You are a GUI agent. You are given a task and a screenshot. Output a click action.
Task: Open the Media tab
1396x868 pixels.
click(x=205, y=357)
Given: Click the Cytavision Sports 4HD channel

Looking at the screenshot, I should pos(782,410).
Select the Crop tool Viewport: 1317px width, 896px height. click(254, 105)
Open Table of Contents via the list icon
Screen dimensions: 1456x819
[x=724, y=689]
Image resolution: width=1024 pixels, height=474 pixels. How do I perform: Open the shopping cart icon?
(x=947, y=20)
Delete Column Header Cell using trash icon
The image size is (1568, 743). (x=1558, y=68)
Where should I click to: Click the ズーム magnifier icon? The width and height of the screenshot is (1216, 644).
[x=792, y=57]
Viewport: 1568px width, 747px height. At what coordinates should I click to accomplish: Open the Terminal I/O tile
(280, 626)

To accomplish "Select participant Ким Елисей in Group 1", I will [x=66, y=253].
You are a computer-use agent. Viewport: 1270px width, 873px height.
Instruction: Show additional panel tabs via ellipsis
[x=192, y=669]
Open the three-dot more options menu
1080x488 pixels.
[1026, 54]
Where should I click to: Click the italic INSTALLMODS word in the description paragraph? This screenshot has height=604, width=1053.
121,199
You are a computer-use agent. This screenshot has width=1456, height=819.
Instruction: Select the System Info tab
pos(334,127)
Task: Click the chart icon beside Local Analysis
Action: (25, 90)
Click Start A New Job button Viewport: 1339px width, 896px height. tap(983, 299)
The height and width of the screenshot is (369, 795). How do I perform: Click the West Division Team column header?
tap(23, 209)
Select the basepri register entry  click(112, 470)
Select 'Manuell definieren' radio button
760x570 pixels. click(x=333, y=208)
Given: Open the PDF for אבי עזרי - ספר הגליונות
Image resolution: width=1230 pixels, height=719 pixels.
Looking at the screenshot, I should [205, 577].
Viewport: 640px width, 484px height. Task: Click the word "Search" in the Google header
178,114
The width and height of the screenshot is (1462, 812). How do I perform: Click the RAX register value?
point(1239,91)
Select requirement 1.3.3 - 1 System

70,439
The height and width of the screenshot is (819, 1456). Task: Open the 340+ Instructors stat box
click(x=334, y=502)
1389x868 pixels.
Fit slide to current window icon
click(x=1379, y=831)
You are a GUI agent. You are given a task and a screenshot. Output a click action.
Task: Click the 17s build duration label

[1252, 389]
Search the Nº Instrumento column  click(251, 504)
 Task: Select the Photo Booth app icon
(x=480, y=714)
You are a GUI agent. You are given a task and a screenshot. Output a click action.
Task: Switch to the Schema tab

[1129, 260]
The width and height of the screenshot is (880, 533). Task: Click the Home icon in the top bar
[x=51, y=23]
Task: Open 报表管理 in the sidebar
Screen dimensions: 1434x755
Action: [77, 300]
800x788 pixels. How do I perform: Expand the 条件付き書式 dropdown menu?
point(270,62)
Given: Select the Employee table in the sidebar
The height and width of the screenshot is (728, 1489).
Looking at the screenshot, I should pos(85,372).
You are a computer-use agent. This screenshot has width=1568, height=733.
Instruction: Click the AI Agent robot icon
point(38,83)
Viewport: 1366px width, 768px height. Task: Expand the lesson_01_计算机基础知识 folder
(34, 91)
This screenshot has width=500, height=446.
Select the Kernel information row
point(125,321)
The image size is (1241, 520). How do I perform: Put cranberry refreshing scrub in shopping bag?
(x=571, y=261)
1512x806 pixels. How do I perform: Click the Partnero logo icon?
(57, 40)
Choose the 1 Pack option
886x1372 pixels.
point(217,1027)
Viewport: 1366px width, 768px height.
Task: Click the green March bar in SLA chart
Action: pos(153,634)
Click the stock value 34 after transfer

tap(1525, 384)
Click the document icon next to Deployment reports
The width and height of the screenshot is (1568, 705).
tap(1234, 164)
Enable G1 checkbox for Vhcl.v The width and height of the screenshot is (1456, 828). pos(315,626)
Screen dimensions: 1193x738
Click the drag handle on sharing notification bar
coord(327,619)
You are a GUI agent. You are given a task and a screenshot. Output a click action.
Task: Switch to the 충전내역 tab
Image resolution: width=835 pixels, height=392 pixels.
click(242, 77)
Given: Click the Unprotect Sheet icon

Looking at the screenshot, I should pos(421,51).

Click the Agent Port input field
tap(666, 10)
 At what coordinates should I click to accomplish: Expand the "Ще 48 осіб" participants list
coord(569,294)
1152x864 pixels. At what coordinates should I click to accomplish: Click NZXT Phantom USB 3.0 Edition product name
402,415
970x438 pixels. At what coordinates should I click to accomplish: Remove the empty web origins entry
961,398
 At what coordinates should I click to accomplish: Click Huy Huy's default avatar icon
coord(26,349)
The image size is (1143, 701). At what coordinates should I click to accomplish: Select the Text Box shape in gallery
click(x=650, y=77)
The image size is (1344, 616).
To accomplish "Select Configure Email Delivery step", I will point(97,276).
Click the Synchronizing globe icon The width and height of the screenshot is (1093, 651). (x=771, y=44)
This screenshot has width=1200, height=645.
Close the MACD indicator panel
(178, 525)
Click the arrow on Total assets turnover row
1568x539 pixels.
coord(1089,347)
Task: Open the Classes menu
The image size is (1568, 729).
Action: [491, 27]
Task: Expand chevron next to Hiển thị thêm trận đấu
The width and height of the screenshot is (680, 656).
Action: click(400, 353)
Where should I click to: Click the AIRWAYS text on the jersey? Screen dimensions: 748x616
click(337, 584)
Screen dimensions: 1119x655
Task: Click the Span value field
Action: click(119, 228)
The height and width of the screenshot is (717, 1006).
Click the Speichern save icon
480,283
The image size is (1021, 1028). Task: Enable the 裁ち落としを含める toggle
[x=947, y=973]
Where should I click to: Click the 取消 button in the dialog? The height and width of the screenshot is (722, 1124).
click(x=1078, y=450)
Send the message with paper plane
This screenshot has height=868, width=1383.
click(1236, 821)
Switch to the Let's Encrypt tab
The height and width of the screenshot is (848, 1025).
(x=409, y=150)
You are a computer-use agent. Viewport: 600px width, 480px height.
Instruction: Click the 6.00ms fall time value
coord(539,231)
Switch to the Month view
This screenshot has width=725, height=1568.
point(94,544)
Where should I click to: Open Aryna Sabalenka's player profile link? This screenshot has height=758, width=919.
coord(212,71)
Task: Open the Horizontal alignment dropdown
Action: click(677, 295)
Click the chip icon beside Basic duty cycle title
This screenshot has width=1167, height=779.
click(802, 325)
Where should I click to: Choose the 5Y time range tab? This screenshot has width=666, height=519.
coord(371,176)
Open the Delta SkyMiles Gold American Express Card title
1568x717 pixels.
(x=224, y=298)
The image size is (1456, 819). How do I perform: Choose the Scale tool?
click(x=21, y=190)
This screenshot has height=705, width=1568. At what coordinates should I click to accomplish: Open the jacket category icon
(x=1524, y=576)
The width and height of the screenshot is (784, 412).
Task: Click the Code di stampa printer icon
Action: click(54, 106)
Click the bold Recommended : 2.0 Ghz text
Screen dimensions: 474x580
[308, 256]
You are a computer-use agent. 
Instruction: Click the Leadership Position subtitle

[STATED PROBLEM] Identify each line in the rows above that contains the string "Choose" and copy those lines out in full.

[COMPLETED EXERCISE]
Choose the 1 Pack option
Where should I click to: Choose the 5Y time range tab? This screenshot has width=666, height=519.
The image size is (1456, 819). How do I perform: Choose the Scale tool?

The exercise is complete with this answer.